Enciclopedia del Cinema (2003)

Clift, Montgomery (propr. Edward Montgomery)

Valerio Caprara

Attore cinematografico statunitense, nato a Omaha (Nebraska) l'11 ottobre 1920 e morto a New York il 23 luglio 1966. Conquistò il pubblico grazie alla recitazione colta, sensibile e lucidamente moderna, dando vita a una galleria di ambigui antieroi della Hollywood degli anni Cinquanta che gli procurò quattro nominations all'Oscar. Alla provocatoria fisicità degli affini idoli generazionali Marlon Brando e James Dean contrappose, in film come From here to eternity (1953; Da qui all'eternità) di Fred Zinnemann, The young lions (1958; I giovani leoni) di Edward Dmytryk o Suddenly, last summer (1959; Improvvisamente l'estate scorsa) di Joseph L. Mankiewicz, la trasparente fragilità della fisionomia, l'introverso tumulto dei sentimenti e l'angoscia dei complessi di colpa, svolgendo così un ruolo importante nell'evoluzione drammaturgica dell'eroe inquieto e vulnerabile.
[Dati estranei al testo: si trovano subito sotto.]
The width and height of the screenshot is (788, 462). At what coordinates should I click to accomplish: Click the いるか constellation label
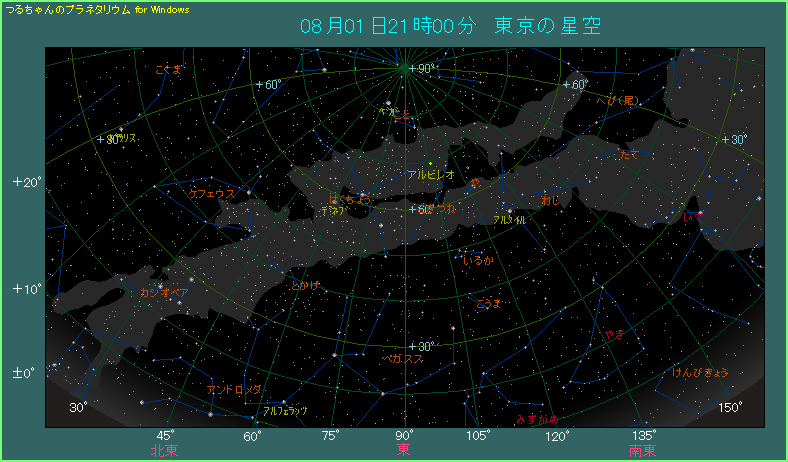[478, 260]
La sua vita privata, segnata dall'ossessiva presenza materna, dalla nevrosi e dalla sregolatezza, nonché dall'omosessualità vissuta tra scandali e occultamenti secondo il costume del tempo, fu senz'altro una delle ragioni dello strisciante disagio riflesso nei diciassette film di cui fu protagonista: a volte con esiti compiuti e intensi, altre ‒ specie dopo il terribile incidente d'auto che ne sfigurò la magnetica fotogenia ‒ nei limiti di un attonito manierismo.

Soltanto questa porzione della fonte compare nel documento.